Durante su búsqueda, explica, se encontraron con una línea de células de cáncer de mama humanas que dependen mucho de estructuras celulares denominadas centríolos para dividirse y sobrevivir. Los centríolos actúan como el núcleo estructural de los centrosomas, que organizan tubos delgados de proteínas que dan forma a las células y ayudan a separar el ADN cuando la célula se divide. Sin embargo, muchas células pueden dividirse sin centríolos y centrosomas.

Aunque existen otras células capaces de vivir sin centríolos, el equipo de Holland descubrió que estas células de cáncer de mama cultivadas en laboratorio no podían.

Un análisis detallado demostró que las células de cáncer de mama dependientes del centríolo tenían una sección de su genoma que había sido copiada anormalmente muchas veces, una alteración que se encontró en aproximadamente el nueve por ciento de los cánceres de mama. Los investigadores estudiaron los genes codificados en la región altamente copiada y descubrieron un gen que producía altos niveles de una proteína – TRIM37 – cuya capacidad para controlar los centrosomas ha sido demostrada.

A continuación, los investigadores evaluaron una manera de interferir con el proceso de división celular en las células con altos niveles de TRIM37. Para ello, utilizaron un fármaco experimental denominado inhibidor de PLK4, que trastorna las proteínas que fabrican los centríolos. Añadieron el fármaco a las células de mama cancerosas cultivadas en laboratorio, cuyos niveles de TRIM37 eran normales, y descubrieron que las células eran capaces de dividirse con éxito, a pesar de que el fármaco había eliminado los centríolos de la célula.

Sin embargo, cuando añadieron el fármaco a las células de mama cancerígenas con altos niveles de TRIM37, ocurrió lo contrario: las células ya no pudieron dividirse y la mayoría de las células dejaron de crecer o murieron.

“La idea sería identificar tumores con altos niveles de TRIM37 y usar un inhibidor de PLK4 para destruir selectivamente las células cancerosas y dejar las células sanas relativamente ilesas”, afirmó Holland.

Los equipos de Johns Hopkins y Oxford también descubrieron por qué los altos niveles de TRIM37 dejan a las células vulnerables a los fármacos que destruyen los centríolos.

Las investigaciones anteriores de Holland han demostrado que las células normales pueden dividirse sin centríolos, porque el material alrededor del centríolo, llamado material pericentriolar, es capaz de hacer el mismo trabajo de los centrosomas.

En el presente estudio, los investigadores descubrieron que cuando los niveles de TRIM37 son altos, las células degradan el material pericentriolar.
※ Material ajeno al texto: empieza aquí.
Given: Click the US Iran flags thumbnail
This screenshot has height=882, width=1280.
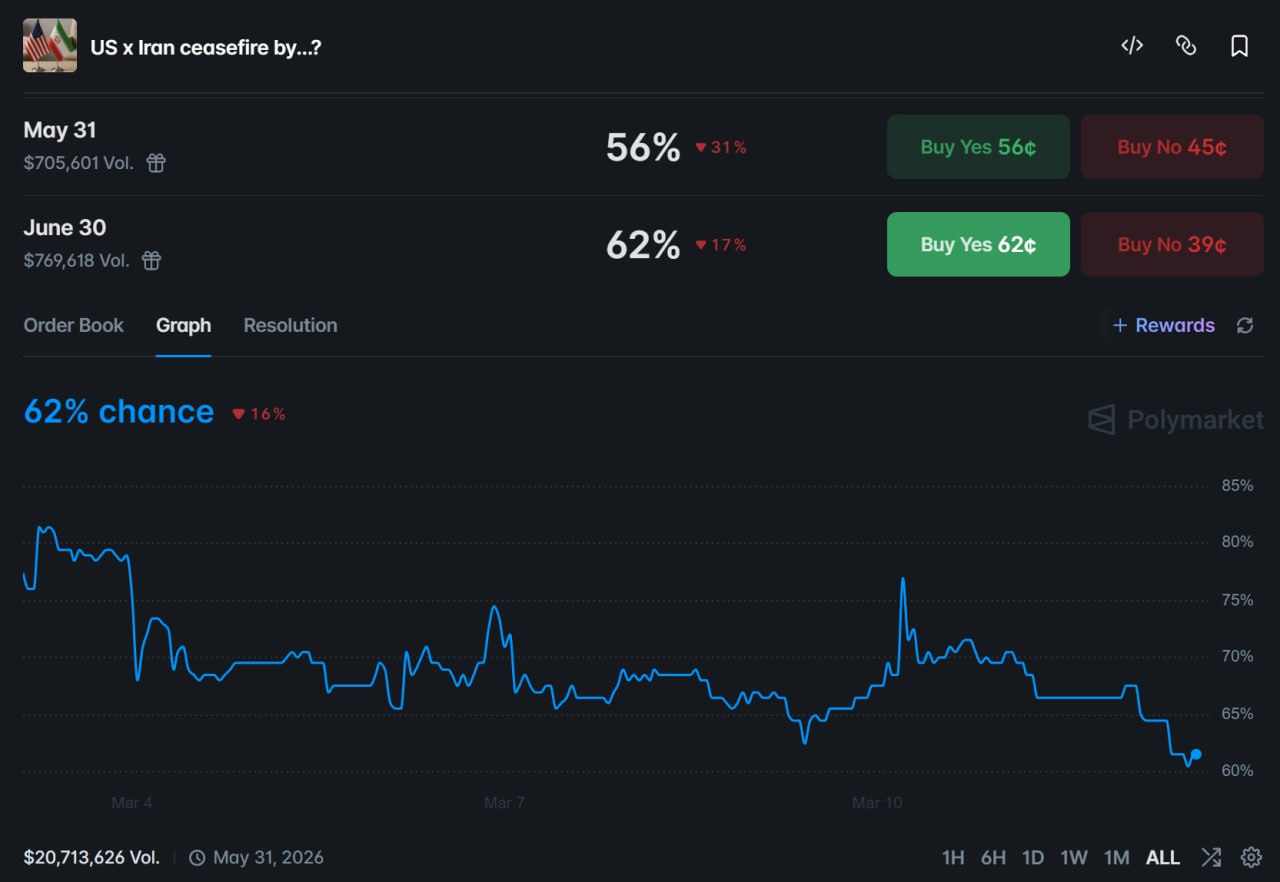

Así, al añadir un fármaco que elimina los centríolos, las células no tienen forma (ni con los centrosomas ni con el material pericentriolar) de organizar los tubos que ayudan a dividir el ADN durante la división celular.

Ahora, Holland y su equipo están en la búsqueda de otros fármacos más estables, similares al inhibidor PLK4, para continuar los estudios de laboratorio del fármaco y líneas celulares adicionales de cáncer de mama humano.